Das neue Format sei schnell zum Musterbeispiel für kritische regionale Fernsehberichterstattung geworden und habe durch saloppe Kleidung, direkte Sprache und eine nie gekannte Respektlosigkeit gegenüber Autoritäten manche gültige TV-Konvention gebrochen.

Am 1. September 2020 wolle „buten un binnen“ um 19.30 Uhr an seine Geschichte, seine Macherinnen und Macher erinnern und einen Blick in Gegenwart und Zukunft wagen, hieß es. Längst sei „buten un binnen“ keine reine Fernsehsendung mehr, sondern auch online, in den sozialen Netzwerken, im Hörfunk, auf Monitoren in Straßenbahnen, Kiosken und sogar im Wartezimmer beim Arzt präsent.

Während des Corona-Lockdowns habe die Sendung Marktanteile mit Werten jenseits der 50 Prozent erreicht. Zuletzt seien solche Werte in den 1980er Jahren erreicht worden, als es lediglich drei TV-Programme gab.

Zum Start kümmerten sich mehr als 20 Redakteurinnen, Redakteure und freie Mitarbeiter, darunter Christian Berg, Michael Geyer und Ulla Hamann um die Sendungsinhalte. Die Leitung des Programms übernahm Radio Bremen-Chefredakteur Ulrich Kienzle. 2005 wechselte „buten un binnen“ im Rahmen der Harmonisierung des Vorabendprogramms in das von NDR und Radio Bremen gemeinsam betriebene Dritte Fernsehprogramm. Seit 2016 moderieren Felix Krömer und Kirsten Rademacher, unterstützt von Janos Kereszti, Lea Reinhard und Lena Oldach das Magazin.

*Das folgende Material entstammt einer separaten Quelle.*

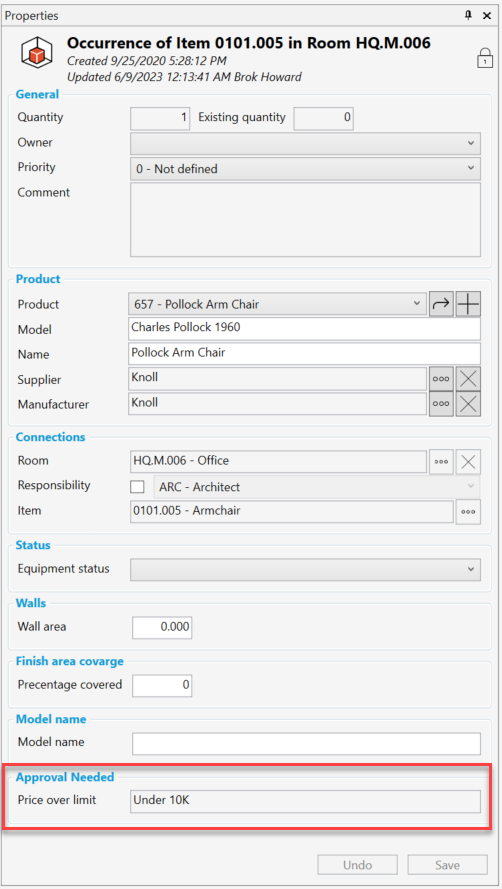
Task: Click the Save button
Action: pos(447,865)
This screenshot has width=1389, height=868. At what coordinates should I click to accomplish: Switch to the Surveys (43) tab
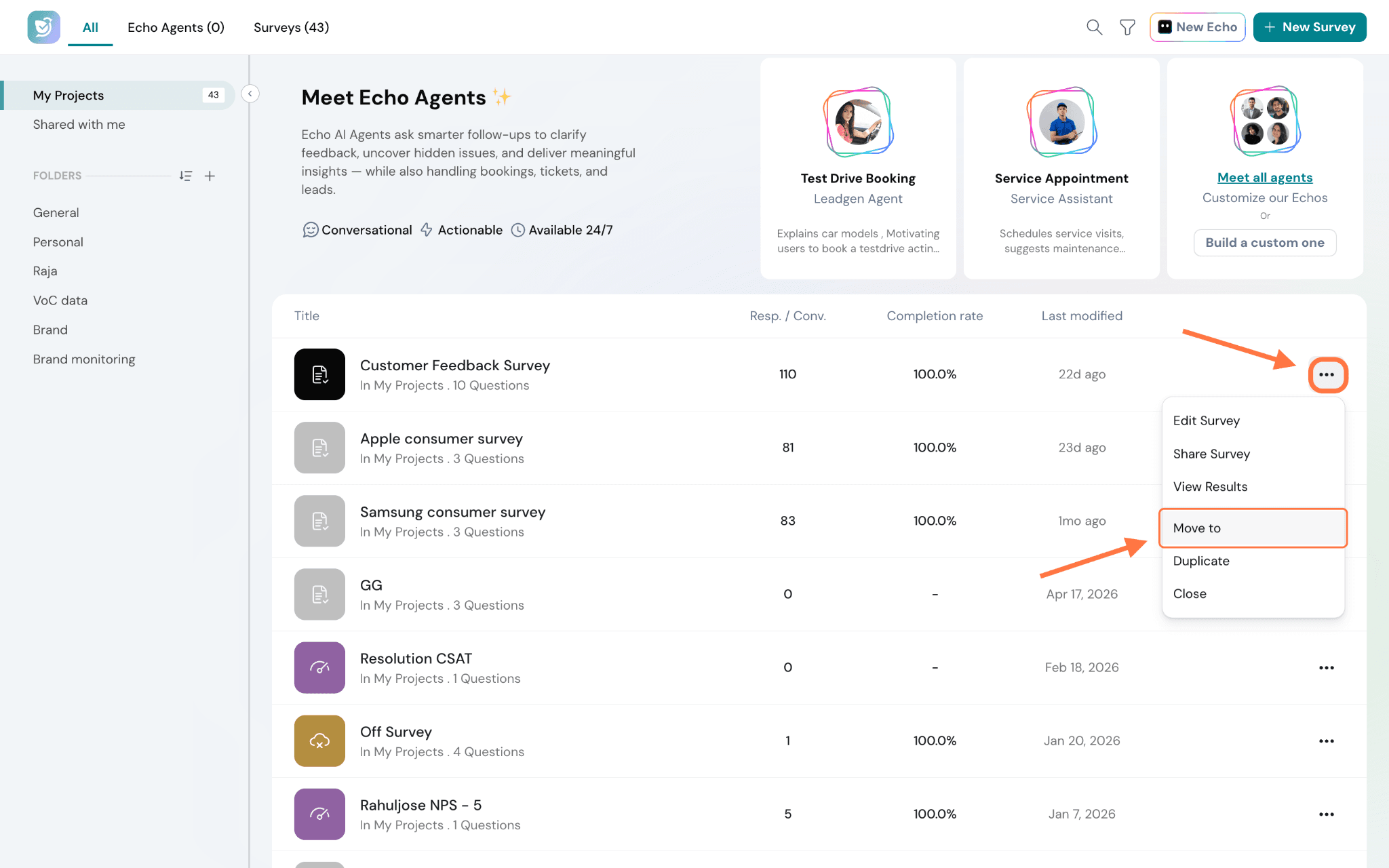pos(291,27)
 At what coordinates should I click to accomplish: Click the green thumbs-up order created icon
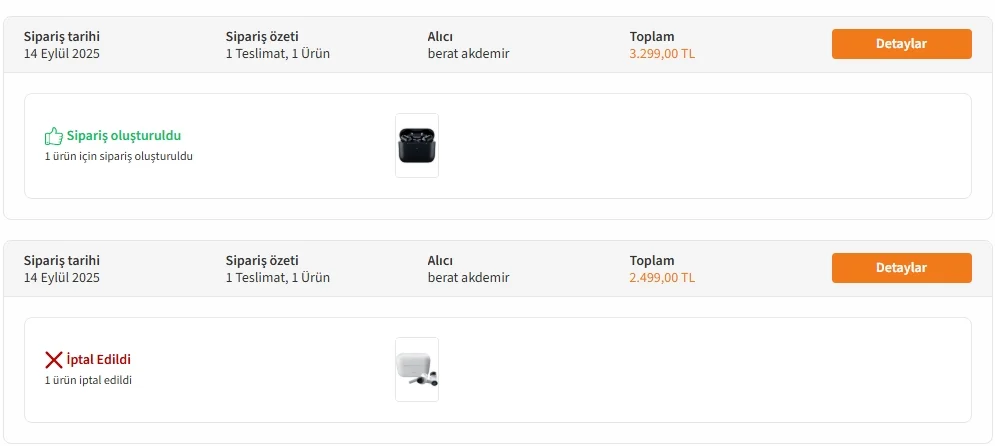pyautogui.click(x=53, y=136)
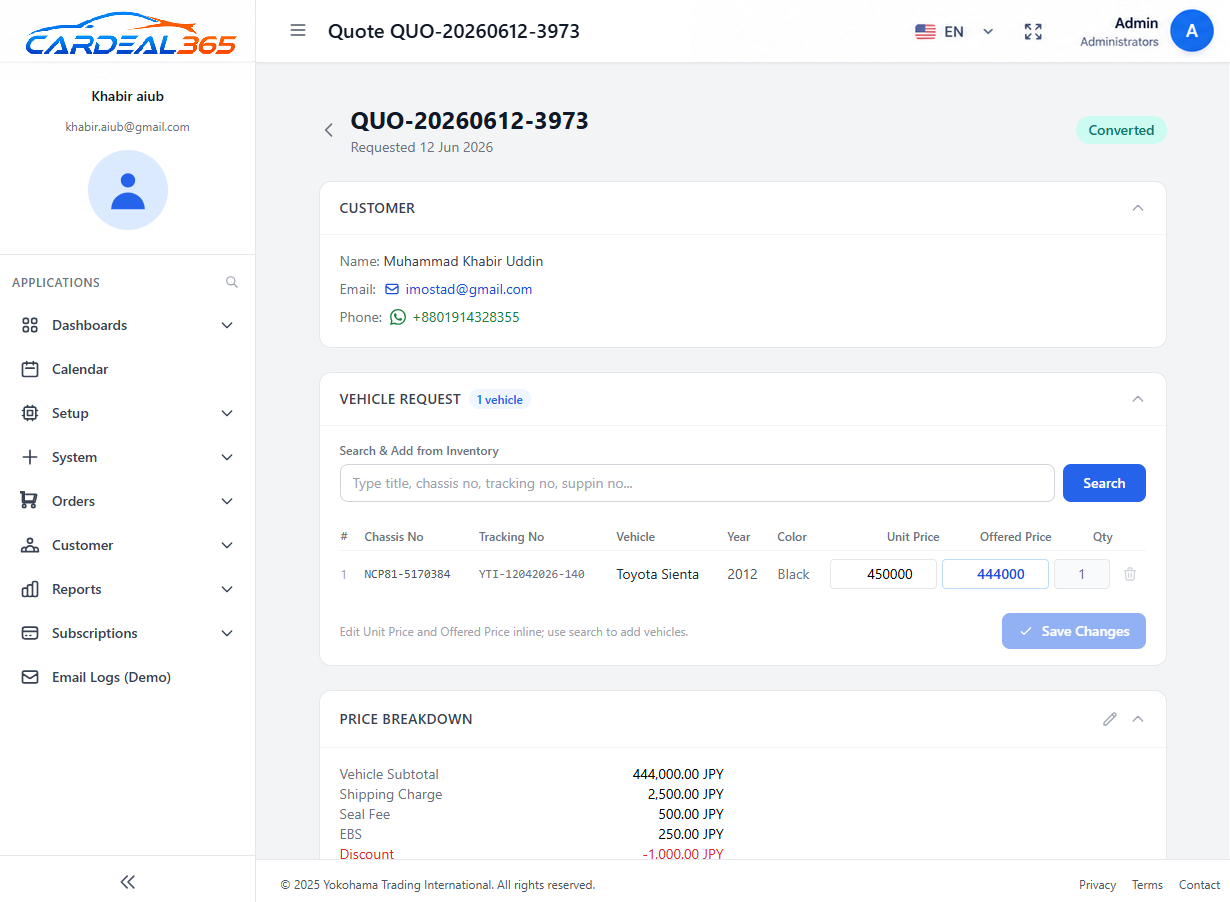Collapse the Vehicle Request section
The width and height of the screenshot is (1230, 902).
point(1137,399)
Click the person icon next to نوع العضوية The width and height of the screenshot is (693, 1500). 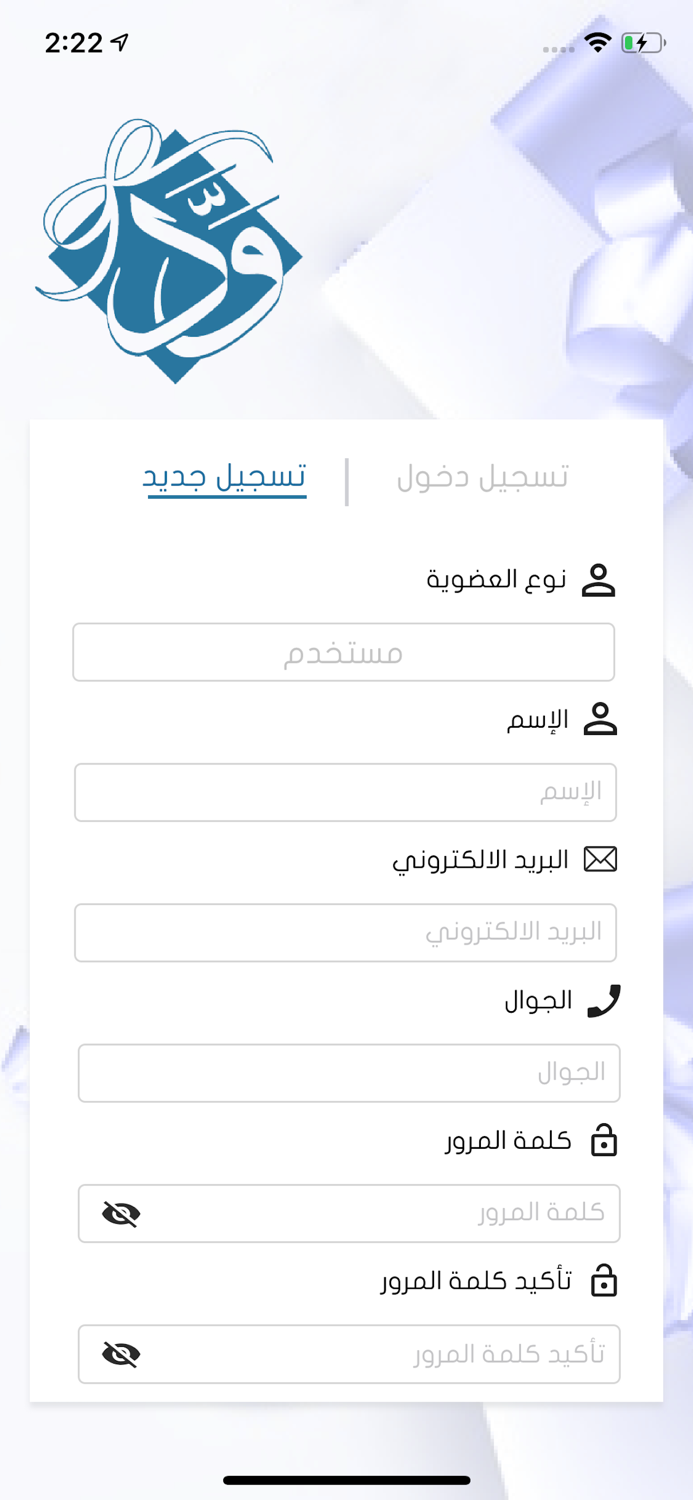point(600,578)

2019 habe die Sendung im Jahresdurchschnitt 30,8 Prozent Marktanteil beim Bremer Publikum erreicht. „buten un binnen“ wird im Radio Bremen Fernsehen täglich von 19.30 bis 20 Uhr ausgestrahlt, von Montag bis Freitag auch von 18 bis 18.15 Uhr mit dem „Sportblitz“ als „buten un binnen um 6“.